M. Lenström et ses collaborateurs tentèrent, le 8 décembre 1882, de mesurer la hauteur d’un arc d’aurore au-dessus de la surface du globe. Ils se divisèrent en deux groupes et, à l’aide de théodolites, ils apprécièrent la distance angulaire du sommet de l’arc à l’horizon. Les deux stations étaient situées sur un même méridien magnétique à 4 kilomètres 1/2 de distance: un fil télégraphique, installé d’avance, permettait de correspondre durant les observations.
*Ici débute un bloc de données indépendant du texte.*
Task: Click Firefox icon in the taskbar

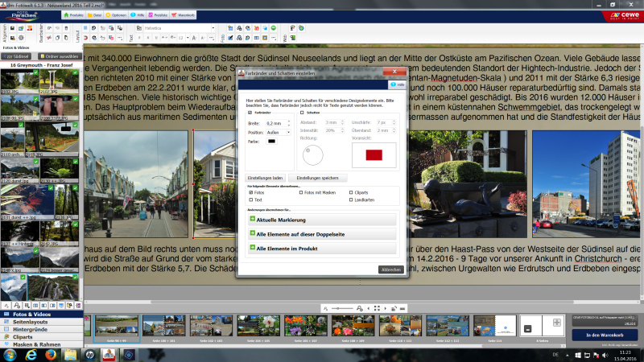Action: [51, 354]
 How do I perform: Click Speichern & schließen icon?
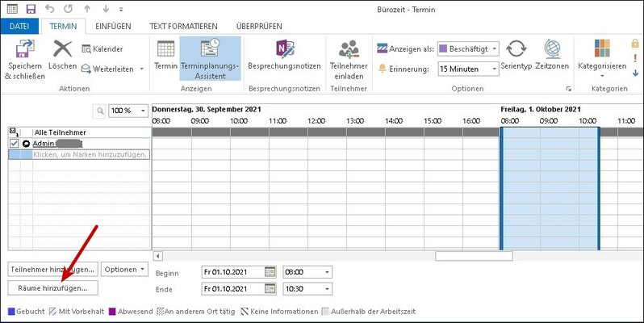(24, 51)

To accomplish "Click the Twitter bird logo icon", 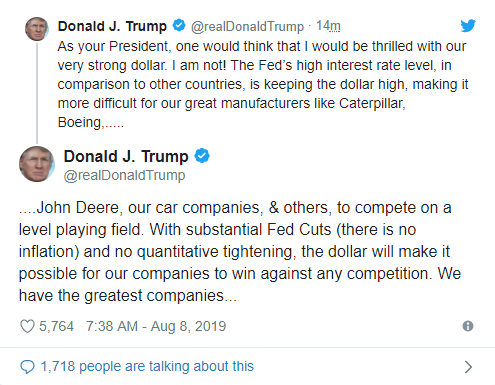I will (468, 26).
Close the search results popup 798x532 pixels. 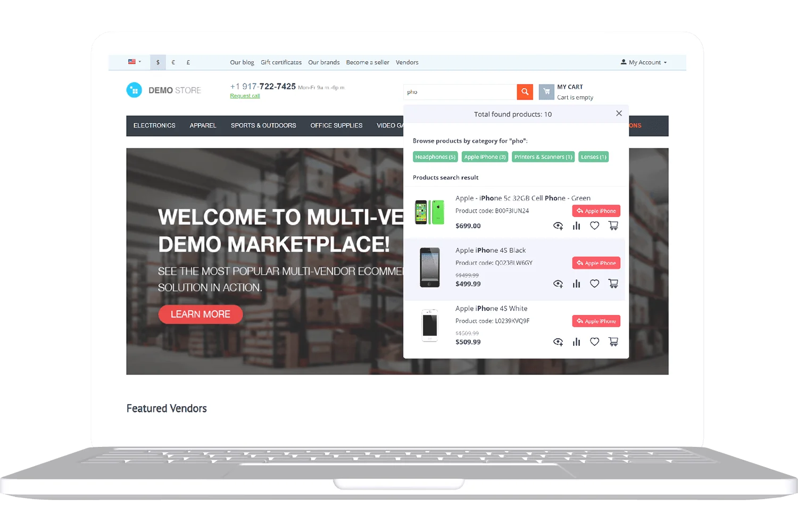click(x=619, y=113)
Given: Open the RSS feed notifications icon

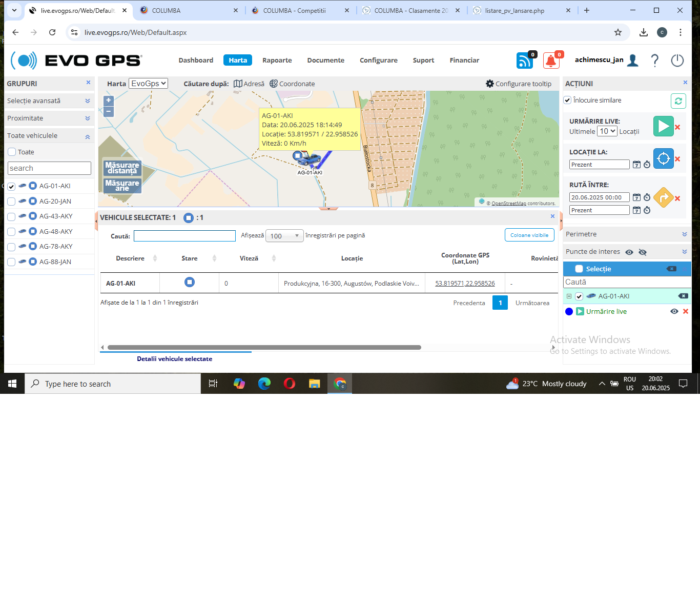Looking at the screenshot, I should (x=524, y=61).
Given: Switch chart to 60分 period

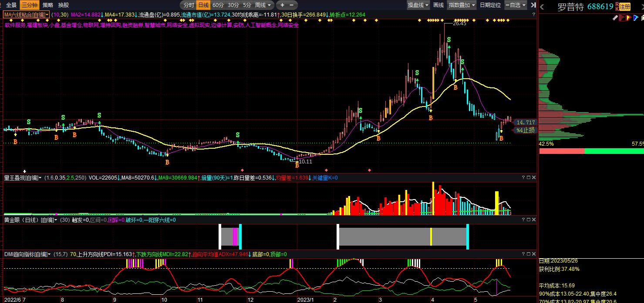Looking at the screenshot, I should tap(218, 5).
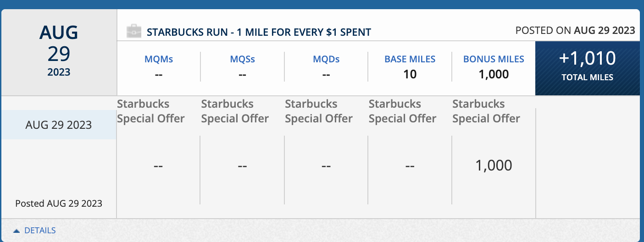This screenshot has width=644, height=242.
Task: Click the briefcase icon beside Starbucks Run
Action: [134, 32]
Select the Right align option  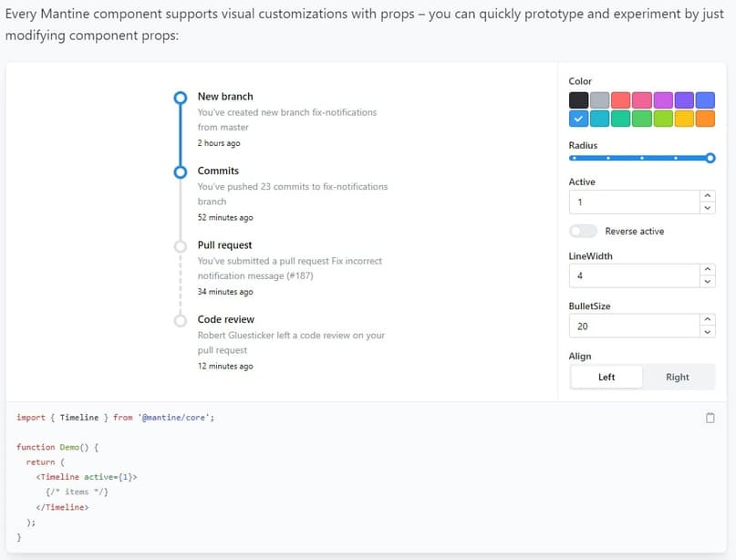(x=678, y=378)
Ils s’efforcèrent de se concerter pour viser le même point du météore, mais, à la suite d’essais réitérés, ils reconnurent que tel rayon, visible pour les uns, ne pouvait être aperçu des autres. Quant aux résultats des visées, ils furent inconciliables, puisque l’angle obtenu se trouva être plus grand pour le poste sud que pour le poste nord, quoique celui-ci, a priori se rapprochât davantage du météore. M. Lenström en conclut, comme d’ailleurs l’avait fait M. de La Rive, que chaque observateur voit son aurore, de même que chaque spectateur contemple son arc-en-ciel, et, de plus, que le phénomène se produit à une hauteur de quelques milliers de mètres à peine; il signale encore les résultats obtenus au Groenland par l’ingénieur Fritze, qui conduisent, au moins dans certains cas particuliers, à des nombres vingt fois plus faibles.

Lors de l’expédition suédoise de 1868 dans les régions polaires, on remarqua autour du bonnet des montagnes des flammes faibles ou des lueurs phosphorescentes. Ce fait, dont M. Lenström n’eut connaissance qu’en 1871, rapproché de certaines descriptions relatées par d’autres voyageurs, décida M. Lenström à essayer de provoquer ou de faciliter l’apparition du météore par des moyens artificiels. Les premières tentatives datent de 1871 et, à l’exemple de celles qui ont suivi, elles ont eu la Laponie pour théâtre. Comme, dès l’abord, l’entreprise avait été couronnée de succès, de nouvelles expériences furent reprises lors de l’expédition polaire finlandaise de 1882 et renouvelées deux fois sut deux cimes différentes, portant respectivement les noms fort peu harmonieux d’Oratunturi et de Pietarntunturi.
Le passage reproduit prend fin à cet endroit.